Merck believes it will be able to produce 10 million pills by the end of the year, and entered a supply agreement with the U.S. government earlier this year for 1.7 million doses of molnupiravir, contingent upon FDA approval. Purchase agreements with other world governments are also being discussed.
Last week at a White House COVID-19 press briefing, Dr. Anthony Fauci, the White House chief medical advisor and head of the National Institute of Allergy and Infectious Disease, said the trial results were “very encouraging,” but stressed the need for a thorough FDA review.
“It is very important that this now must go through the usual process of careful examination of the data by the [FDA] both for effectiveness, but also for safety because whenever you introduce a new compound, safety is very important,” he said.
Vaccines, he added, would still be a vital tool against the virus, rather than treating it.
In New Jersey, nearly 6 million people who live, work or study in the state have gotten the vaccine, though inoculation rates across the nation have been moving at a snail’s pace since the summer.

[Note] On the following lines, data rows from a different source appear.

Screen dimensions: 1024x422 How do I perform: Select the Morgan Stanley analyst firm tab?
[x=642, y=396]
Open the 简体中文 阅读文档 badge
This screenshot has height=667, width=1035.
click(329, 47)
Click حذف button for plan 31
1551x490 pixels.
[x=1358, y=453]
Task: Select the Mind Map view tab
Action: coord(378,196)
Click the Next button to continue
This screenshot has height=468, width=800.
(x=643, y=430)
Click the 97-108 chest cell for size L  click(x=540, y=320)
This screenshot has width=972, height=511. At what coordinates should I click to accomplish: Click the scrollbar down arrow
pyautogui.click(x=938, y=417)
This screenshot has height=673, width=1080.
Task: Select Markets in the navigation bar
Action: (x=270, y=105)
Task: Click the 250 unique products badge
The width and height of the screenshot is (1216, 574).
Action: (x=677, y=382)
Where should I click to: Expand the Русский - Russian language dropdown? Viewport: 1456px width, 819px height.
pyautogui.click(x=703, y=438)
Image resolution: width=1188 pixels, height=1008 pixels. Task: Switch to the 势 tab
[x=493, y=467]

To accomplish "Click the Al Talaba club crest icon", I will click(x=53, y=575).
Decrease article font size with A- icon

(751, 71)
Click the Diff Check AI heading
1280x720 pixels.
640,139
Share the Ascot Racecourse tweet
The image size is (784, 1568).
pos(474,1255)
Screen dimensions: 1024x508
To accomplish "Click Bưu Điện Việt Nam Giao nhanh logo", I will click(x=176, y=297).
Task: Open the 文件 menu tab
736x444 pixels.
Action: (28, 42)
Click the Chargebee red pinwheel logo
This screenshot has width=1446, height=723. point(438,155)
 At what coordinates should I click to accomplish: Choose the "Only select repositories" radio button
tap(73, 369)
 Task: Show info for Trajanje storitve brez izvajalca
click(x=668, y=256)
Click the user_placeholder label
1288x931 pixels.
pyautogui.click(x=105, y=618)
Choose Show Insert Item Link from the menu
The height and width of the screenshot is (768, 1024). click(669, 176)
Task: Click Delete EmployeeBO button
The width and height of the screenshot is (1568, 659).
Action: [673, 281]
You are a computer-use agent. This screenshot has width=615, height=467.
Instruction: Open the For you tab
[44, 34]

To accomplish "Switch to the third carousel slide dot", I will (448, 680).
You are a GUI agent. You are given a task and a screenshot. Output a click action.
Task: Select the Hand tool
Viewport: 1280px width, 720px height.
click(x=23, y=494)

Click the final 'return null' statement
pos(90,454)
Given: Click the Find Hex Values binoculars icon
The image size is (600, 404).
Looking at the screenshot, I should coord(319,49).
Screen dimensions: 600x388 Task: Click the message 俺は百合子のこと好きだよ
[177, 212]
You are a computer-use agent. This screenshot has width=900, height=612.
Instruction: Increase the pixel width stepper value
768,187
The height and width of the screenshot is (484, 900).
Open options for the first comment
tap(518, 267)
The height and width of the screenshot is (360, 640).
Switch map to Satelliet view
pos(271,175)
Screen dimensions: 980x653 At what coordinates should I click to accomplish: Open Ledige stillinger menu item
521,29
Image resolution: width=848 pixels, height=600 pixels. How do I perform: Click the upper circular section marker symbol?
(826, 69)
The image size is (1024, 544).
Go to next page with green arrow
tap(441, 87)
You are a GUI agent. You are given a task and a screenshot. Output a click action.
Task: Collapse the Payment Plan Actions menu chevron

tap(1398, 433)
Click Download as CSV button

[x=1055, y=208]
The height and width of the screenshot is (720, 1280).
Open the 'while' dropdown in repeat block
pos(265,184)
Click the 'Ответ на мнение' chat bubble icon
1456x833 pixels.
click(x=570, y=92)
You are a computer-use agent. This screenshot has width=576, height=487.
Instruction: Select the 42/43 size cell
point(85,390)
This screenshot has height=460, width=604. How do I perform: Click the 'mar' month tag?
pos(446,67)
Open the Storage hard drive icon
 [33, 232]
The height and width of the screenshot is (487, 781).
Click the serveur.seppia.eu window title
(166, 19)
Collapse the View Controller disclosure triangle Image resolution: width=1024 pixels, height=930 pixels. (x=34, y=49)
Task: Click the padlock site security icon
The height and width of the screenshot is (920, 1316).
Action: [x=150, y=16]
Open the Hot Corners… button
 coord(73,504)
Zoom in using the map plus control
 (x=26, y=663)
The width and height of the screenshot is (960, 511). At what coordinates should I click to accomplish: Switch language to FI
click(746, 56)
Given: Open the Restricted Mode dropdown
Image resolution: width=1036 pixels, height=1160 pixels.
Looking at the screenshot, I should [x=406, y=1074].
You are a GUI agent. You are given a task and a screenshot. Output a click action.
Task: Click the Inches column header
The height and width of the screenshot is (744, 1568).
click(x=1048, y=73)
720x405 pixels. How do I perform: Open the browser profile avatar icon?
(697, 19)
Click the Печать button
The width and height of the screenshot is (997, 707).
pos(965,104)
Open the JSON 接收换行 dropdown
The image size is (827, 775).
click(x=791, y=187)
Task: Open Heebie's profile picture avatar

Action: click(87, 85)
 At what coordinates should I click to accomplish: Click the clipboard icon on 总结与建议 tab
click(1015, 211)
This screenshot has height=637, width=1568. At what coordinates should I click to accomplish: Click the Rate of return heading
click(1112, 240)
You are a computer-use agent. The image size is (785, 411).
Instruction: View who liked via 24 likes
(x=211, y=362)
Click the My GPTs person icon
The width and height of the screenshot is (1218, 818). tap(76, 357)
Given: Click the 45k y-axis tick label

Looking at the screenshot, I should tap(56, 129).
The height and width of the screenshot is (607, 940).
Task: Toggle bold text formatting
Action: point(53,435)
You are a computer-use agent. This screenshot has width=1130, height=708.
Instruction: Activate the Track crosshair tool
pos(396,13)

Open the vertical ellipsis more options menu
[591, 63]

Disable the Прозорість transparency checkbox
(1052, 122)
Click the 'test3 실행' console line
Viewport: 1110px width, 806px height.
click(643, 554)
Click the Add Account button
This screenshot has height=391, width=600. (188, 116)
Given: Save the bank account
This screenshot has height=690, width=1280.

Amid delta variant surges, state efforts are shifting to administering the Pfizer booster shot, taken six months after the second dose, to roughly 1.1 million high-risk patients, elderly residents and front-line workers.
While the surge of the delta variant has shown signs of tapering off, state health officials said they’re still worried about COVID-19 holiday spikes beginning after Thanksgiving.
Editor’s note: This story was updated at 9:33 a.m. EST on Oct. 12, 2021, to include Ridgeback Biotherapeutics, which collaborated on the development of the antiviral treatment with Merck. Miami, Fla.-based Ridgeback is a biotechnology company focused on emerging infectious diseases.